Edited by Tom Proctor
Twenty-two countries have just begun to participate in the active phase of the 2012 Rim of the Pacific Exercise, which is just beginning its active phase off the coast of Hawaii. The maneuvers, administered by the U.S. Navy’s Pacific Command, were first coordinated over 40 years ago with the aim of Soviet deterrence, and this year will mark the first inclusion in its history of a naval detachment from the Russian Federation. Moreover, despite an unprecedented number of participants, the United States tellingly did not invite the world’s second most powerful naval force, China, to participate. Experts explain that the move is symbolic of a shift in the participants of the Cold War paradigm, with Beijing supplanting Moscow as the main opponent in the conflict with Washington.
This year’s Rim of the Pacific Exercise will continue until Aug. 4. The exercise is traditionally held once every two years, and this year’s maneuvers have been the most internationally representative: The 2012 Rim of the Pacific Exercise will include the participation of 45 ships, six submarines, more than 200 airplanes and over 20,000 servicemen from 22 countries.
The first Rim of the Pacific Exercise took place in 1971, during the height of the Cold War, when Western allies aimed to coordinate their efforts in deterring the Soviet’s Pacific fleet. In this year’s exercise, Russia — formerly the primary opponent of the United States — will participate in the active phase for the first time in the Rim of the Pacific Exercise’s history. On Friday, three boats from Russia’s Pacific fleet, the large anti-submarine ship “Admiral Pantelev,” the tanker “Boris Butoma” and the lifeguard boat “Fotiy Krylov” pulled into the Pearl Harbor Naval Base.
Russia’s unexpected participation in the 2012 Rim of the Pacific Exercise was not the sole intrigue of this year’s maneuvers. China is notably absent among the participants, which marks the first time in the storied history of the exercises that the second-most powerful navy in the world was not invited. In a press conference at Pearl Harbor, Cecil Haney, the commander of the U.S. Pacific Fleet, dodged the question about China’s nonattendance.
According to experts, the reluctance of the organizers of the 2012 Rim of the Pacific Exercise to invite China is connected to the escalation of tensions between China and other countries in southeast Asia (at length discussed in Kommersant on Apr. 17). “It is difficult to imagine a situation in which Chinese sailors would practice alongside their Filipino colleagues, with whom they almost entered armed conflict in the spring,” Dmitriy Mosyakov, the head of the East Asia, Australia and Oceania Institute of Oriental Studies at the Russian Academy of Sciences, explained to Kommersant.
Though the government in Beijing has officially remained silent on the matter, the Chinese media has been filled with harsh commentary condemning the United States for their attempts to quarantine China and turn the Pacific Ocean into its “backyard.” According to Chinese Communist Party-controlled newspaper, The Global Times, the Rim of the Pacific Exercise gives the United States recourse to put on an anti-China “naval show” in Hawaii.

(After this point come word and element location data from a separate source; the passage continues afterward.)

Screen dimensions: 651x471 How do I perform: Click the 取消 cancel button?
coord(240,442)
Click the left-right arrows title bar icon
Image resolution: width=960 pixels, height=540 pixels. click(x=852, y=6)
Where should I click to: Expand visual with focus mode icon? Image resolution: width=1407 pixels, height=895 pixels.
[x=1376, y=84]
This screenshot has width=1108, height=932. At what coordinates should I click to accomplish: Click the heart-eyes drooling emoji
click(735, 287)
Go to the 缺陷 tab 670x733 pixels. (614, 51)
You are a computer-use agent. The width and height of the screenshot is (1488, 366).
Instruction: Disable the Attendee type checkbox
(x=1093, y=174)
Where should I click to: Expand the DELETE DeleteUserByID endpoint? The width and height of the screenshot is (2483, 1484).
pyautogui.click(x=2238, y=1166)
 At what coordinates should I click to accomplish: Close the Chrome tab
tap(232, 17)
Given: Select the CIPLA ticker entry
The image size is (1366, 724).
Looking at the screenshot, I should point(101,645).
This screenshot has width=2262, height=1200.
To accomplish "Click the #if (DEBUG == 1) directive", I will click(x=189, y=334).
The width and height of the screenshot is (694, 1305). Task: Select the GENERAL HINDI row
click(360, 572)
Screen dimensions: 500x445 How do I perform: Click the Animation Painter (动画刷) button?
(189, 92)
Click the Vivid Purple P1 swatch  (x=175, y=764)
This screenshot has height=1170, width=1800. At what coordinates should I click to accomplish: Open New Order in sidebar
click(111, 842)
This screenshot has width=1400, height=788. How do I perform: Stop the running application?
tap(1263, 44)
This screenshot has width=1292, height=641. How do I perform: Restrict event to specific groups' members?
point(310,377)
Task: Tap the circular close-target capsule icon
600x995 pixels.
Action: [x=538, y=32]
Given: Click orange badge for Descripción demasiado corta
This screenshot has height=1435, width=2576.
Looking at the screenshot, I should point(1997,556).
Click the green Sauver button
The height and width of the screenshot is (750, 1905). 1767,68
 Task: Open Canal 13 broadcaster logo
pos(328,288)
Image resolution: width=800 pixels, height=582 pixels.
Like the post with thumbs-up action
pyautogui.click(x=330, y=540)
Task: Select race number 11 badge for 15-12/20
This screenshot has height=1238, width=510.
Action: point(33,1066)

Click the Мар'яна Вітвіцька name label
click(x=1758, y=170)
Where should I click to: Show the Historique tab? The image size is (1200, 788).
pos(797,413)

Apart from Russia’s participation in the 2012 Rim of the Pacific Exercise, more unpleasant news for Beijing came in the form of India’s invitation to participate. India is one of the countries in the much-talked-about Moscow-Beijing-Delhi triangle, and the South Asian superpower has been China’s strategic partner in BRICS, the association of emerging economies composed of Brazil, Russia, India, China and South Africa. “India was invited to participate in the Rim of the Pacific Exercise under the United States’ direction, but not a word about this to anyone, since China would not like it,”* an editorial comment in the Indian newspaper The Calcutta Times riffed.
According to experts, the make-up of participants in the 2012 Rim of the Pacific Exercise confirms that one of the players in the bipolar Cold War fight has been replaced, and now the face-off is between the United States and China rather than the United States and the Soviet Union. “You can make a number of conclusions from the 2012 Rim of the Pacific Exercise. First, Russia’s participation in the exercises shows that despite a number of recurring problems, the partnership between Russia and America in international security will continue. Second, China will become an increasingly important factor in relations between the United States and other world powers,” political scientist Igor Zevelev said to Kommersant. “Moscow will have to take into account the dynamic of the Chinese-American conflict when developing policy towards both Washington and Beijing.”
Director of the Carnegie Endowment for International Peace’s Moscow Center Dmitry Trenin explained that it is of great importance to Russia to smooth relations with the United States and China. “In the 1990s, Moscow refused to become a junior partner of the United States, and for 15 years, Russia maintained a strategic partnership with China and successfully built strong relations with Beijing. Too close an encounter with China could turn Russia into the junior partner of our booming Eastern neighbor,” he explained to Kommersant. “Today, the center of international politics and economics has moved to the Asia-Pacific region, and the development of the Far East and Siberia has become an important geopolitical issue for the Russian government. In these conditions, the test of the strategic independence and modern power of Russia will be its ability to keep its balance between Beijing and Washington.”
*Editor’s note: The original quotation, though accurately translated, could not be verified.